The Templeton prize-winners John Polkinghorne and John Barrow argued that the laws of physics seem fine-tuned to allow for the existence of human beings, which is the physics version of intelligent design. The physicist F. Russell Stannard, a member of the Templeton Foundation Board of Trustees, contended that prayers can heal the sick~— not through the placebo effect, which is an established fact, but through the intercession of God. In fact the foundation has supported studies of the effectiveness of so-called intercessory prayer, which have been inconclusive.

One Templeton official made what I felt were inappropriate remarks about the foundation’s expectations of us fellows. She told us that the meeting cost more than $1-million, and in return the foundation wanted us to publish articles touching on science and religion. But when I told her one evening at dinner that~— given all the problems caused by religion throughout human history~— I didn’t want science and religion to be reconciled, and that I hoped humanity would eventually outgrow religion, she replied that she didn’t think someone with those opinions should have accepted a fellowship. So much for an open exchange of views.

Hey Templeton Foundation. Here is what the Bible says:

1. We possess an immaterial soul.
2. All humans are sinful and deserve to go to Hell.
3. Jesus of Nazareth paid for our sins on the cross.
4. Jesus of Nazareth was an immortal child of God.
********************
JOB 1:
In the passage on the Templeton Foundation, how much did the official say the meeting cost?
JOB 2:
Carry the passage on the Templeton Foundation forward from its last line.
The records after this point come from a separate source.

Dataset excerpts:
********************
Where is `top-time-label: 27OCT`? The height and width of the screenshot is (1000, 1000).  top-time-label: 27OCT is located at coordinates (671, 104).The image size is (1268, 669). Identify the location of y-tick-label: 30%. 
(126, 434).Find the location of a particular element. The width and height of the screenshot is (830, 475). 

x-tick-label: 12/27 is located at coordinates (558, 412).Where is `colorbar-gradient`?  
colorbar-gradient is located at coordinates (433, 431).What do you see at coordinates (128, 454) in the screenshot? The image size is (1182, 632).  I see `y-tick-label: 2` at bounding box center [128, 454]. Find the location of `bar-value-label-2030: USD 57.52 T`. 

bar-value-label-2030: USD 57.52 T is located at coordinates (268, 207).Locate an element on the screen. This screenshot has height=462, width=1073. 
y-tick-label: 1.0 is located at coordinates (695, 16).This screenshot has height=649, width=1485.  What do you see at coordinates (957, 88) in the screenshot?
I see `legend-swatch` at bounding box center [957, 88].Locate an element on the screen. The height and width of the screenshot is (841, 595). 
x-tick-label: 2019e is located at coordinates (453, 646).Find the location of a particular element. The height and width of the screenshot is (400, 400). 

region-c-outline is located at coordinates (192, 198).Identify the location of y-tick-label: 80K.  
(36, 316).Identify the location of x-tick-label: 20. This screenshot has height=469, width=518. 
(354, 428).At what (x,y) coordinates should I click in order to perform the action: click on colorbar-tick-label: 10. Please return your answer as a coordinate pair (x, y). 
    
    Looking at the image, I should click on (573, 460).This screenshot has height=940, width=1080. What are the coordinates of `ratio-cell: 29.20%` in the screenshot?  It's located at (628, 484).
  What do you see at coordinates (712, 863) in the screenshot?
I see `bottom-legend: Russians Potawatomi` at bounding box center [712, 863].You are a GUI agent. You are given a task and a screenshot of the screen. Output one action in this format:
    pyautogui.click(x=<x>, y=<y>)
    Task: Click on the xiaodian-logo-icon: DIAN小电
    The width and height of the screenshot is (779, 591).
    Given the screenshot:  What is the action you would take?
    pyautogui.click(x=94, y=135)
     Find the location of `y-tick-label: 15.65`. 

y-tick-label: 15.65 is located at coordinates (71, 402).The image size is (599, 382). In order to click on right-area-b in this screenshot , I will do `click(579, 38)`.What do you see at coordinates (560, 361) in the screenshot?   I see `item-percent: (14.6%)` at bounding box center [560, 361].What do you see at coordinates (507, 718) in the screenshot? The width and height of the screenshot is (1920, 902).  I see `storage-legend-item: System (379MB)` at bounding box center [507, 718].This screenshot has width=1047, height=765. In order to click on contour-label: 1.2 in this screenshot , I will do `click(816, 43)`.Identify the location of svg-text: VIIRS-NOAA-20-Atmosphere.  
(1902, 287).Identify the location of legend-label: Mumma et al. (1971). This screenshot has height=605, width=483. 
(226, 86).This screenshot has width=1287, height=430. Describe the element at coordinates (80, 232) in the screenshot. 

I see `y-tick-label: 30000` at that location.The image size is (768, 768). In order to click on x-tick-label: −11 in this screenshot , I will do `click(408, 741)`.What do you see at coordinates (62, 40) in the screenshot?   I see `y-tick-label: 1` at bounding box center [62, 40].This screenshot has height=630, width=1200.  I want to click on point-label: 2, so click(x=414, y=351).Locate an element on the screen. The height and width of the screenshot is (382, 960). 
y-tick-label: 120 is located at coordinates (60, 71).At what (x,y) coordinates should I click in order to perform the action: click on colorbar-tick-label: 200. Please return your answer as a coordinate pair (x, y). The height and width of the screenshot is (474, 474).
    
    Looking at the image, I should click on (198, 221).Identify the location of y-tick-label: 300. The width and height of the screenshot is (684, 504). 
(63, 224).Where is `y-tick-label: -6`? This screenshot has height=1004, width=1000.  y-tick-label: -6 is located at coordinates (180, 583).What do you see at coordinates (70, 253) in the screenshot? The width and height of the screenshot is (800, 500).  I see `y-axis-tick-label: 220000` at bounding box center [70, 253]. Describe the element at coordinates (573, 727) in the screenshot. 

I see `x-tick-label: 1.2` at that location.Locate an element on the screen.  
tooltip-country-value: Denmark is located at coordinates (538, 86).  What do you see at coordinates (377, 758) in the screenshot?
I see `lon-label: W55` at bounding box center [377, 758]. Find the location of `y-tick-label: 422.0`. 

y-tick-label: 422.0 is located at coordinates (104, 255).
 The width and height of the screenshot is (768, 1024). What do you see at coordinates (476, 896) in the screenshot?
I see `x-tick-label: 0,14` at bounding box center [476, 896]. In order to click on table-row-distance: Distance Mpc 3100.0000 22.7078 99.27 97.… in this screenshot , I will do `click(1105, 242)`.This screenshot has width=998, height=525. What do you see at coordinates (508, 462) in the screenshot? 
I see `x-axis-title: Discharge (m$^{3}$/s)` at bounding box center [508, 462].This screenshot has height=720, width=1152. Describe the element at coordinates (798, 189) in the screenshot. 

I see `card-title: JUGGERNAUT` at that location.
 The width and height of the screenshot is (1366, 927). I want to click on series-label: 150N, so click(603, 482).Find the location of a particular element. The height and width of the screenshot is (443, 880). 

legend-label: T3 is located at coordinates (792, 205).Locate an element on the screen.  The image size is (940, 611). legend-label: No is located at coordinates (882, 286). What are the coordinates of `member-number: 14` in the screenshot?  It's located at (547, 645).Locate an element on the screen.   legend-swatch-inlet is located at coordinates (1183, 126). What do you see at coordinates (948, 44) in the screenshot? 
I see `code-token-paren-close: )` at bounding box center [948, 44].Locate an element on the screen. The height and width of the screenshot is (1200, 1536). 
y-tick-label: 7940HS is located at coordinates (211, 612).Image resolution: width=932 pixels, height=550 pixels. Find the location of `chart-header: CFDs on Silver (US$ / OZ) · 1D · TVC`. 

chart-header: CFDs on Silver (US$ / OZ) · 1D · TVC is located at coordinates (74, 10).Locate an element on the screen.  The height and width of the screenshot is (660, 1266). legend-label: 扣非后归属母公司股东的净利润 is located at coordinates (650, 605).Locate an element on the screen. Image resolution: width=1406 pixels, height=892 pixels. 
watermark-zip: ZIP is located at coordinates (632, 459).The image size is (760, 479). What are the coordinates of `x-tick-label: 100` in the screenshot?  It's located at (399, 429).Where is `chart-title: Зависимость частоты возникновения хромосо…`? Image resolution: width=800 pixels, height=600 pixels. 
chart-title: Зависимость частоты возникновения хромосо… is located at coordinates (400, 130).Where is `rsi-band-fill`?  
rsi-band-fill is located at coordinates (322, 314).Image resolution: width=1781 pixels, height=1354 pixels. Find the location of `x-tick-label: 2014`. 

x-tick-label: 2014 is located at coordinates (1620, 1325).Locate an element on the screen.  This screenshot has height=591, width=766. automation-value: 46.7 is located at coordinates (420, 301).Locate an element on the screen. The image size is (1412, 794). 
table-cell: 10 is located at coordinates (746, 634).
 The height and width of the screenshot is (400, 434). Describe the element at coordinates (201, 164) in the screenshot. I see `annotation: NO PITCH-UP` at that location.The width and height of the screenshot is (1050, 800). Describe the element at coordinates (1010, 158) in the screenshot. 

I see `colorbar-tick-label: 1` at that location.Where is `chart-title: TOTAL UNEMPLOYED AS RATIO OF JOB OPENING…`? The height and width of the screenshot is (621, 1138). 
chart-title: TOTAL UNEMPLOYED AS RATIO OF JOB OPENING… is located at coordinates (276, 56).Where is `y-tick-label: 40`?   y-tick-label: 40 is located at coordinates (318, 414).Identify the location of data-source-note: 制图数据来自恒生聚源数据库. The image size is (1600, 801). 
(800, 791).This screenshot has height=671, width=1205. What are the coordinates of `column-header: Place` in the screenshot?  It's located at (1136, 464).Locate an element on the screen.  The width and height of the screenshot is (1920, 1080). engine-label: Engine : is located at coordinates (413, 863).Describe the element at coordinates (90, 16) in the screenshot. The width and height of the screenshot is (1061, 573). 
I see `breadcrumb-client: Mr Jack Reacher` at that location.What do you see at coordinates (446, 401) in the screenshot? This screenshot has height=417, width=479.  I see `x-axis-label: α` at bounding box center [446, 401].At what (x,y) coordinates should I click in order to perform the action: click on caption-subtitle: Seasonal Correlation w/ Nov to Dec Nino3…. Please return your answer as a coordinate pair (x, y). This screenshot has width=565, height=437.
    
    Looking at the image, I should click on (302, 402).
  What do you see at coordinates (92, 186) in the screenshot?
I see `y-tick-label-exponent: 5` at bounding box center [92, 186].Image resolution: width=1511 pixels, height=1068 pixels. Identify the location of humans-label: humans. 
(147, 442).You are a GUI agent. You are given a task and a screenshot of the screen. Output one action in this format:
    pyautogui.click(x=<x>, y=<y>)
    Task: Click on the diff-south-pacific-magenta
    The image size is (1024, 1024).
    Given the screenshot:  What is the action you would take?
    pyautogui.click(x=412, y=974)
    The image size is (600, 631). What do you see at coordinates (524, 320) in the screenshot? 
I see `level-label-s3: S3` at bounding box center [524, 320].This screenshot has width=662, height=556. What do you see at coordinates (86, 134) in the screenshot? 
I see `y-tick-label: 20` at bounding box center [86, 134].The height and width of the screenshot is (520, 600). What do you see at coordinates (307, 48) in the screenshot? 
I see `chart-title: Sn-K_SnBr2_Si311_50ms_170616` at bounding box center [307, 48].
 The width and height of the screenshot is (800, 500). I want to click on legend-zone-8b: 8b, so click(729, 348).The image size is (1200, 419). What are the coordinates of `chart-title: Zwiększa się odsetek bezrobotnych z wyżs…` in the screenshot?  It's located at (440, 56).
********************
OUTPUT 1:
More than $1-million.

OUTPUT 2:
5. Jesus, Mary, and Mary M. all rose directly into Heaven, leaving no corpses.
6. The teachings of JC are the only way to be “saved” and go to Heaven after death.
7. There is life after death.
8. There is a realm we go after death that is very happy, called Heaven. There may or may not be angels, choirs, lyres, clouds, etc., in this place. Whatever it is, it’s good.
9. We ritualistically consume the blood and body of Christ every Sunday to be closer to him.
10. A supernatural God actually exists and watches us, and we know this because the text of the Bible is sufficient evidence for doing so.
11. We should not suffer a witch to live.
12. A man should not lie with another man, the penalty being death.
13. Man shall not lie with beast, the penalty being death.
14. For six days, work is to be done, but the seventh day shall be your holy day, a Sabbath of rest to the LORD. Whoever does any work on it must be put to death.
15. If a man beats his male or female slave with a rod and the slave dies as a direct result, he must be punished, but he is not to be punished if the slave gets up after a day or two, since the slave is his property.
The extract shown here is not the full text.